In lontananza appare la Medina. Un ammasso di case intervallate solo dalle torri delle moschee. Entriamo da un Bab, una della porte che conduce all’interno della Medina.
Degli adolescenti, tutti in camice bianco, stanno uscendo dalla scuola di scienze applicate e tecnologia. Pedaliamo lungo le strette strade della Medina per circa quattrocento metri, prima di giungere al nostro Riad.
Ci apre un ragazzo gentile che ci aiuta a portare le biciclette fin sulla terrazza al primo piano. La nostra camera è invece al secondo.

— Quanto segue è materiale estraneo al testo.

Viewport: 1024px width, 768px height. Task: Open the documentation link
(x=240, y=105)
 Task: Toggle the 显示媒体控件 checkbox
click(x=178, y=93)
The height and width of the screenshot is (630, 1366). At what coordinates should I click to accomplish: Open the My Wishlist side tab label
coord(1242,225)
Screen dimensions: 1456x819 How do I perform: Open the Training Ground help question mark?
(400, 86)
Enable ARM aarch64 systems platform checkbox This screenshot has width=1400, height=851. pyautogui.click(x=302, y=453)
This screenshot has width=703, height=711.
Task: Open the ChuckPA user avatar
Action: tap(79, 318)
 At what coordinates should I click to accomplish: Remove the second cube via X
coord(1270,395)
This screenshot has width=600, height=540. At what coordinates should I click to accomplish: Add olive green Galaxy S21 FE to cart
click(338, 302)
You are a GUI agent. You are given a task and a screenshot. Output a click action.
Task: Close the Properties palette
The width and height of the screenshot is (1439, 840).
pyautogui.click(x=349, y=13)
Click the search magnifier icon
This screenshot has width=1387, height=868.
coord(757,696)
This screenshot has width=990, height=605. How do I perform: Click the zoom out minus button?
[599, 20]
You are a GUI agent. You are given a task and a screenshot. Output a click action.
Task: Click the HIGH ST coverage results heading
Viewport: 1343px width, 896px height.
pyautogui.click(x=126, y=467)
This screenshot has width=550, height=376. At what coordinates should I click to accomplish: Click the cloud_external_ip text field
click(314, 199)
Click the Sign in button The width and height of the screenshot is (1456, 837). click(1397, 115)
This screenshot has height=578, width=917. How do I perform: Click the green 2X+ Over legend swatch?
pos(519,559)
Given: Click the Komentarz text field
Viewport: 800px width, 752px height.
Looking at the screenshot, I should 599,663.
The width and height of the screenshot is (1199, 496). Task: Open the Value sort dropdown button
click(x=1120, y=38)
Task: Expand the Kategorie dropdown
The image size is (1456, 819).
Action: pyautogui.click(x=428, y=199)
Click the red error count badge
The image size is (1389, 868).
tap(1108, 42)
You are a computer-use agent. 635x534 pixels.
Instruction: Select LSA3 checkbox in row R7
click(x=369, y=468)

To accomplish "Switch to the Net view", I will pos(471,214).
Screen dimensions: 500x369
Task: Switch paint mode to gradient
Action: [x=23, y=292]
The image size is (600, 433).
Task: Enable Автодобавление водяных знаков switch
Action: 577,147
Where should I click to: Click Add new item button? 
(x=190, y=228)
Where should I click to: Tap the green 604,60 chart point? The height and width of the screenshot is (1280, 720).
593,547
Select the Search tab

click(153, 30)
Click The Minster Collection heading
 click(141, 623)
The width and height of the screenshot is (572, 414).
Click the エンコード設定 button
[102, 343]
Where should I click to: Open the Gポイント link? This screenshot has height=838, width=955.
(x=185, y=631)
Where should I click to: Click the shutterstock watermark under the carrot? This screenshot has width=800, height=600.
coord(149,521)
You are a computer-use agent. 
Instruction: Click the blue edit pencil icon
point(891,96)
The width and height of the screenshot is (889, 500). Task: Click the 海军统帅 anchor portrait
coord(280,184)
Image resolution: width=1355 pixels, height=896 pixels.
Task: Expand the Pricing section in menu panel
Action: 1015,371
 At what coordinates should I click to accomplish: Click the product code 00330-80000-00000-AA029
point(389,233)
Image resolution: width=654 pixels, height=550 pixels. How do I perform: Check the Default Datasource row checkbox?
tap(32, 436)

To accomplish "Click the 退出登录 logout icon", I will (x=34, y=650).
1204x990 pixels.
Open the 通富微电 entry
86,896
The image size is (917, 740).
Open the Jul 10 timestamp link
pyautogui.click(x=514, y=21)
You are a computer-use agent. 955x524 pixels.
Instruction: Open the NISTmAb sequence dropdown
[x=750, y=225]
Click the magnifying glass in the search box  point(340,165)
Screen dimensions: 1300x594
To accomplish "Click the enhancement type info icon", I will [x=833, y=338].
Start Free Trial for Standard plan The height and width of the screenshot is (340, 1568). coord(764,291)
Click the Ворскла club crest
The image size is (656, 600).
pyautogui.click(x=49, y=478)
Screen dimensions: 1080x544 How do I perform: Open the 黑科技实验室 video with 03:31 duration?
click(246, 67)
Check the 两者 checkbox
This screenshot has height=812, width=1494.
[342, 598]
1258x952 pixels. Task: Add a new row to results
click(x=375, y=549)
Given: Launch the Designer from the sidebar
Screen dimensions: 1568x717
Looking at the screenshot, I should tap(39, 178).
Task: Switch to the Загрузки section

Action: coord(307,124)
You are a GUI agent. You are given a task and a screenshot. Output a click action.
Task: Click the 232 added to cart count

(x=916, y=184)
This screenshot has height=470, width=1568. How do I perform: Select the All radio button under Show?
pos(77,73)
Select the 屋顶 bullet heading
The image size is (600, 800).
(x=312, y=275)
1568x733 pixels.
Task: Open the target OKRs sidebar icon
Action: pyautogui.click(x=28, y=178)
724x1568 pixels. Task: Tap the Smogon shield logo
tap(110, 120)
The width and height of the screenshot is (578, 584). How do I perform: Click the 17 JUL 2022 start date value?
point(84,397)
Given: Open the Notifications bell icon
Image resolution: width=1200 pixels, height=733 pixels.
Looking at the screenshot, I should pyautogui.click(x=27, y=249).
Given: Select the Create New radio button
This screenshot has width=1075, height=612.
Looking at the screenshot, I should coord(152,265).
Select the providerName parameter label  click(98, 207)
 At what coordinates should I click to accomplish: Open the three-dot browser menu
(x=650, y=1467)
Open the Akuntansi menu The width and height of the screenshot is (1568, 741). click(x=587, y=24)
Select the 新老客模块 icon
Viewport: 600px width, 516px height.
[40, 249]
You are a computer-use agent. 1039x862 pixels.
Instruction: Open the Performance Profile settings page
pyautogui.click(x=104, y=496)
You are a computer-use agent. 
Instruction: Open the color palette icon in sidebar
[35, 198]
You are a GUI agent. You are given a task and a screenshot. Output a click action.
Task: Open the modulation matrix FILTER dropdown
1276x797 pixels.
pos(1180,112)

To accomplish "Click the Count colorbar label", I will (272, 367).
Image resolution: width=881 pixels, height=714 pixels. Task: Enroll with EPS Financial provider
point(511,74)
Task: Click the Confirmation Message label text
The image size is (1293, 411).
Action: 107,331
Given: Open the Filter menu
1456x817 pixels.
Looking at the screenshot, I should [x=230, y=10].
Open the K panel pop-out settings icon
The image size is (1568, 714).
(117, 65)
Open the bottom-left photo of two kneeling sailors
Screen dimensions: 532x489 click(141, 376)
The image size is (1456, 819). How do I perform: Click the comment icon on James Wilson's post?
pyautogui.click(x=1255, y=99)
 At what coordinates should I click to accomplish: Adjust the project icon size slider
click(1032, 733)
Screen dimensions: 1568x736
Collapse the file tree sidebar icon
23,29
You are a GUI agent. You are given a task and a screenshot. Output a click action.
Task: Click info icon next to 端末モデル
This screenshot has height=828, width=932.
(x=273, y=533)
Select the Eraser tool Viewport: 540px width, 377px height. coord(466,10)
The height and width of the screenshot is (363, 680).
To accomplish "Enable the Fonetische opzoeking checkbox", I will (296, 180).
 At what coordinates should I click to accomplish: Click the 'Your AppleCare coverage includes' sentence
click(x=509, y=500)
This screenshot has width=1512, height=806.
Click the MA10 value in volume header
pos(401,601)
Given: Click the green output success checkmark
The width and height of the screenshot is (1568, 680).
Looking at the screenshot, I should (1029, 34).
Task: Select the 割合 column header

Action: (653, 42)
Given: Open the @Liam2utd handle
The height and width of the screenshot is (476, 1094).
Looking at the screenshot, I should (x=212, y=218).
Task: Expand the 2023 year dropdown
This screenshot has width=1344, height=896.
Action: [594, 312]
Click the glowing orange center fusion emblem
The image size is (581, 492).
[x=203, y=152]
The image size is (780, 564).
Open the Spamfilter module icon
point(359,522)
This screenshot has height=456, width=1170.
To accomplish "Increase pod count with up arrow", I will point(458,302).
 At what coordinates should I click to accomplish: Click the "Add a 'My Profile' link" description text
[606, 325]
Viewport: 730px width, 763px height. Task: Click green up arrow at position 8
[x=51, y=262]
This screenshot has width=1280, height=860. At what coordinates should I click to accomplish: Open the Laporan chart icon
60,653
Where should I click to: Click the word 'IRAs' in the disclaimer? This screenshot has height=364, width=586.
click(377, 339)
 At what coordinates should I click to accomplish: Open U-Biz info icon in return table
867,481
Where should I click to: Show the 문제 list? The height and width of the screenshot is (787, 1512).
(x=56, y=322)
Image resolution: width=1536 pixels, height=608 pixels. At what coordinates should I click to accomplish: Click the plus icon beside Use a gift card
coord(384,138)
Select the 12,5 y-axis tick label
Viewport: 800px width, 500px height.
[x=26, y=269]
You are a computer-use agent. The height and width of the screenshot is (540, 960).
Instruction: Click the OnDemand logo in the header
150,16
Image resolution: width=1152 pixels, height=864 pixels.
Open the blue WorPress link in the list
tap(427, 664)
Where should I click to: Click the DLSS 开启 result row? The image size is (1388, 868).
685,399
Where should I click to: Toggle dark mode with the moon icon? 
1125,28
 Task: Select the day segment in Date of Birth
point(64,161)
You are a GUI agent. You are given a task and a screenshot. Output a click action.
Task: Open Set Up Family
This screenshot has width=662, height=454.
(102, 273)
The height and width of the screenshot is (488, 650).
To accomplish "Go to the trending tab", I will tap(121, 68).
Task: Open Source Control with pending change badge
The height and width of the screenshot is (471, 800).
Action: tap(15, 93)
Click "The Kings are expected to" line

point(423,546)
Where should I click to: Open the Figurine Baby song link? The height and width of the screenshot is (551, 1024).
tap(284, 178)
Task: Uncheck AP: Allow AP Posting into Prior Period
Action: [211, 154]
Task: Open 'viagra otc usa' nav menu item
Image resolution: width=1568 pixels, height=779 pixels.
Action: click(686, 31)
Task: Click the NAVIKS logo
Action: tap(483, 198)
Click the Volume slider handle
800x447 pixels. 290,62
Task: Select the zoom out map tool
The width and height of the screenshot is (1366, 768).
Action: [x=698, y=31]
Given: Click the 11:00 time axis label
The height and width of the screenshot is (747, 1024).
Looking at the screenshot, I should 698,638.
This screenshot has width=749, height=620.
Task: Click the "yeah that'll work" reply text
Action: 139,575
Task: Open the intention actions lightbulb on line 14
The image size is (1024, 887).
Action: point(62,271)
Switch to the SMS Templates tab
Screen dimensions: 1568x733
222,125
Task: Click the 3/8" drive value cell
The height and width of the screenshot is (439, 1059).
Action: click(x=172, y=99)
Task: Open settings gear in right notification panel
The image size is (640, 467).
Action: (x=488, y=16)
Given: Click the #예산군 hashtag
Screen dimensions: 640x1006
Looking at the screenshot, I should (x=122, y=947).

Ci cambiamo ed usciamo. Ci aggiriamo per i vicoli visitando i vari souq. Questa Medina è decisamente più piccola di quella di Fès, ma ci sono meno turisti. Il souq dell’abbigliamento è la fiera del falso. Qui si può trovare copie di qualsiasi marca.
Sicuramente il souq più affascinante è quello che vende tutto ciò che è commestibile, forse. Arriviamo nella piazza principale della Medina, El-Hdim. Sembra di essere in un circo all’aperto. La piazza affollatissima di persone è popolata da musicisti locali, cantastorie, guaritori tradizionali e incantatori di serpenti.
Un uomo ha un grosso serpente nero in mano, un altro ha una scimmietta, c’è chi canta. Purtroppo non ci sono i mangiatori di fuoco, una delle attrazioni della piazza.
Diversamente da altre città a vocazione più turistica, gli artisti qui si esibiscono per i locali, non per i turisti.
Sta calando la sera, è ora di tornare al nostro Riad. Cena a base di pastilla di pollo, una torta ripiena di pollo, cipolle e oltre 30 tipi di spezie; il tutto avvolto dalla pasta warka con una spolverata di cannella e zucchero a velo che dona un piacevole contrasto. Per concludere una insalata ricca di verdure. Non ci rimane che andare a letto. Domani ci aspetta una giornata impegnativa.